Precariousness, uncertainty and disaffection in the face of the desire to achieve a tomorrow, at least, tangible and stable. At this existential crossroads, ‘Future Ruins’ grows and becomes stronger, a short documentary co-directed by Elvira Arbós, Francisco Armenteros, Ran Chen and Carolina Sánchez that leaves the millennial crisis behind to portray the new lost generation: the Z. The piece, a product of ECAM and a candidate for the Goya nomination for Best Documentary Short Film, delves into the complex present of a group of students from the Chaminade Residence Hall who play guessing games in the privacy of their rooms. who are they and what will become of them.

The mystery surrounding a time capsule hidden by other students in the past, waiting eternally to be found, serves as a pretext to give rise to a young, feminist and queer story, in turn impregnated with rebellion, sacred confessions and ephemeral vital considerations. All collected in a 30-minute tape that ends up being, de facto, a time capsule in itself; preserving within it the memories forged from hours and hours of recorded material. Conversations about politics, social classes, love, the future or one’s own identity weave a kind of shared memory that marks distances from the claims and struggles of parents and grandparents.

Now, the realities, and therefore the concerns and expectations, are different. “Do you know what the problem of the future will be? That right now the only ones who have children are the fascists”; “My problem is that I have no passion for anything”; “I think I would be less obsessed if my parents had more money.“; “Aren’t you afraid of moving to a place for work that is a dormitory city in which there is nothing of cultural interest? There is nothing, only people with no more interest than giving the crustless sandwich to their children.” Thus, a generational portrait is given, lacking in certainties and security that haunts the directors of ‘Future Ruins’ in the same way.

“We wanted to show the purest essence of what it means to be young.”

“When we imagined our future after university, which was getting closer and closer, there was no other scenario than uncertainty. We were young, but soon we were going to stop being so. We decided then that our film would talk about that feeling,” acknowledge Armenteros, Chen, Arbós and Sánchez, for whom this project became “a self-portrait.” That is, bringing face to face “the purest essence of what it means to be young. ” with the fear of ceasing to be one. The questions and answers that the protagonists give each other attest to this, as does the photograph that accompanies them, explaining immobile and attentive to detail the internal conflict that each one enjoys and suffers.
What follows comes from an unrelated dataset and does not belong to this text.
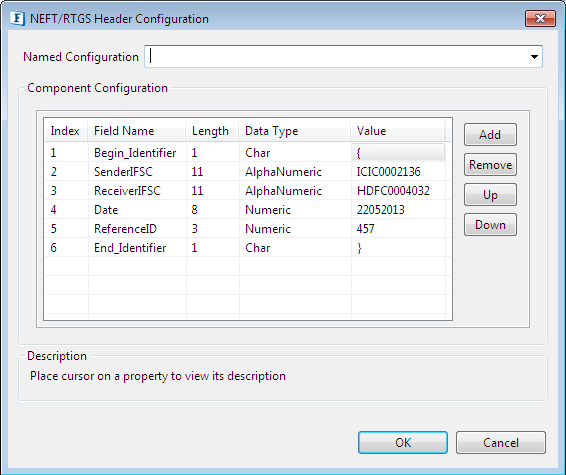Move row down with the Down button
The image size is (566, 475).
(x=490, y=225)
Images that capture the idiosyncrasy of each room through the decorative elements that compose them, the gestures of their inhabitants in their comfort zone; of the loss of self-expression when they become empty. “We opted for fixed and open shots that captured small fragments of the reality of these young people,” certify the authors of a piece available on Filmin after its international exhibition – at the Swiss festival Visions du Reel– and national – in the Seminci from Valladolid and L’Alternativa from Barcelona-. Now he seeks, before the most important awards in Spanish cinematography, give voice to young people of today that will be the ruins of tomorrow.